#### WHAT TO WORK ON
If a record holds a picture, omit the picture, but copy everything else below exactly.

#### MATERIAL TO PROCESS
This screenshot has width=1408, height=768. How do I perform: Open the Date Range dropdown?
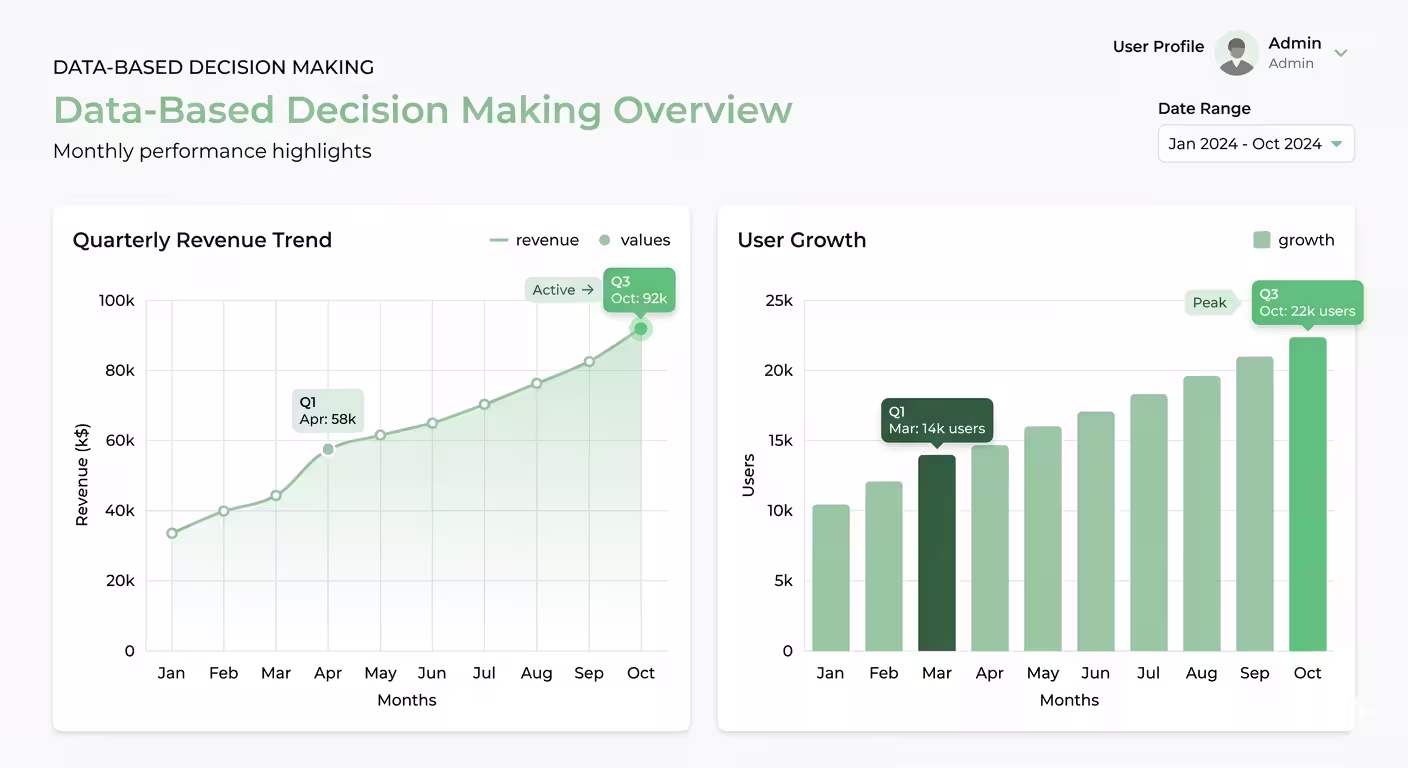pos(1256,143)
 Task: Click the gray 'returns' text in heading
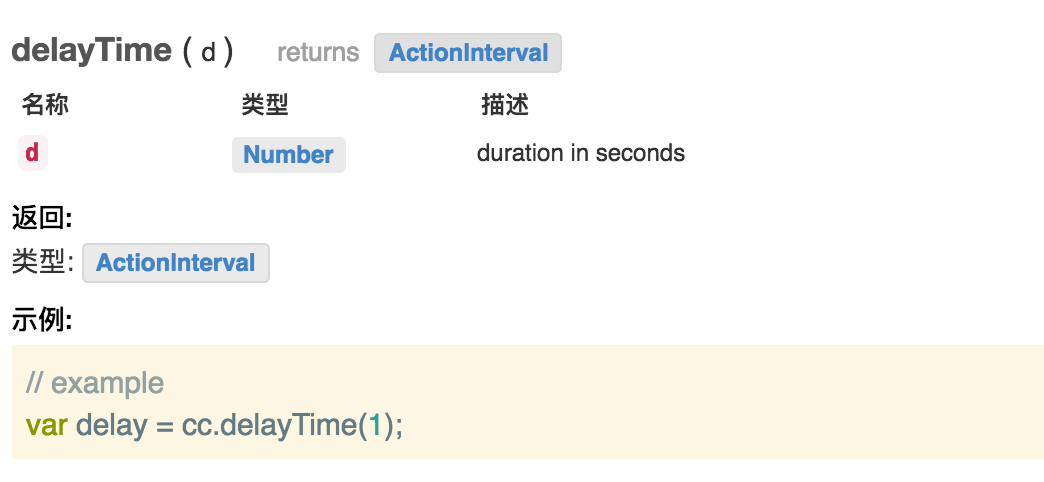(318, 53)
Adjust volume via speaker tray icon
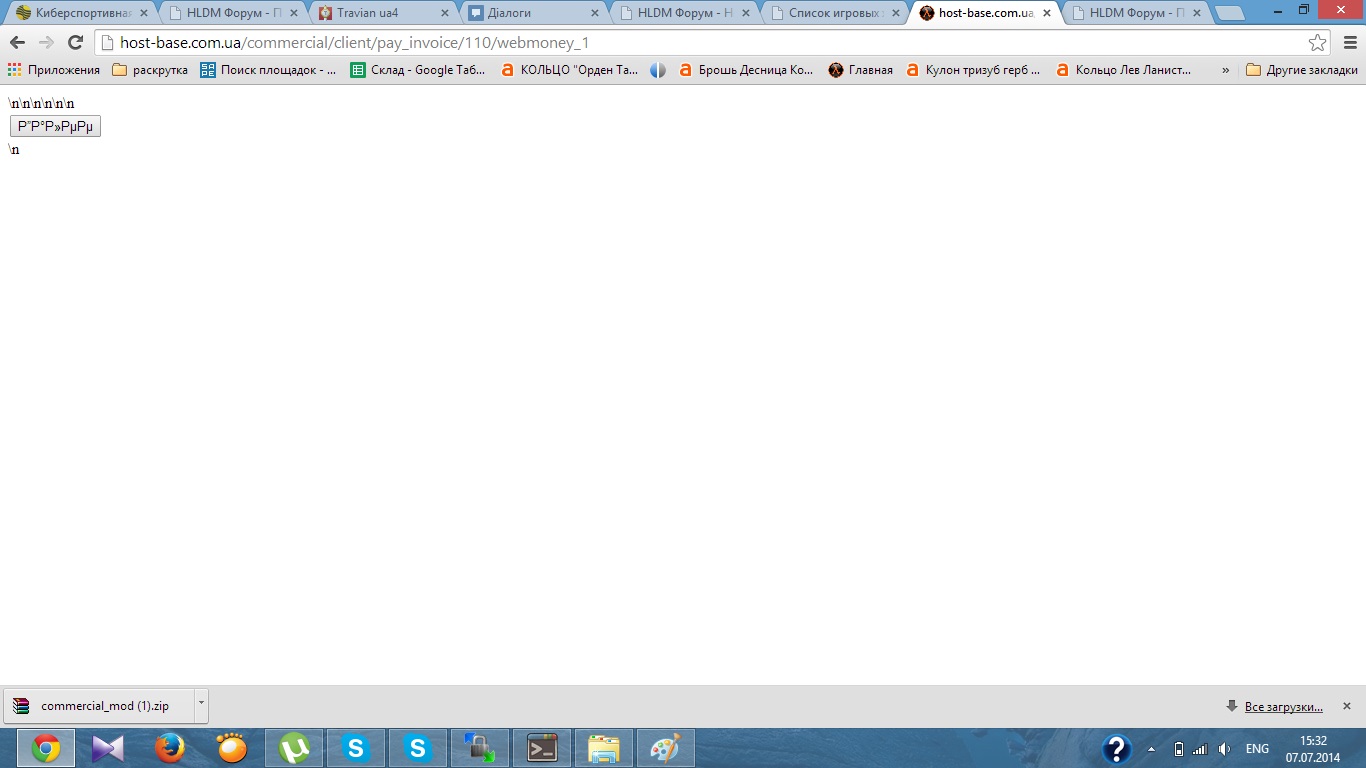1366x768 pixels. click(x=1224, y=749)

#### ANSWER TO THIS EXERCISE
This screenshot has width=1408, height=768. How do I perform: Open the Date Range dropdown?
pos(1256,143)
 Task: Click the gray 'returns' text in heading
(318, 53)
Adjust volume via speaker tray icon
1366x768 pixels. click(x=1224, y=749)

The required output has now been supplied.